* [EXERCISE DESCRIPTION]
What you output should match the data below exactly.

(RECORDS FOR PROCESSING)

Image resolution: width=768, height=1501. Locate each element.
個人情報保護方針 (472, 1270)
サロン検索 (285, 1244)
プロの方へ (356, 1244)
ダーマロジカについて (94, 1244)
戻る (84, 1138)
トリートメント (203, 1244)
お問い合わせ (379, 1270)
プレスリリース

(End RECORDS FOR PROCESSING)

* [TASK OUTPUT]
Image resolution: width=768, height=1501. Locate each element.
個人情報保護方針 (472, 1270)
サロン検索 (285, 1244)
プロの方へ (356, 1244)
ダーマロジカについて (94, 1244)
戻る (84, 1138)
トリートメント (203, 1244)
お問い合わせ (379, 1270)
プレスリリース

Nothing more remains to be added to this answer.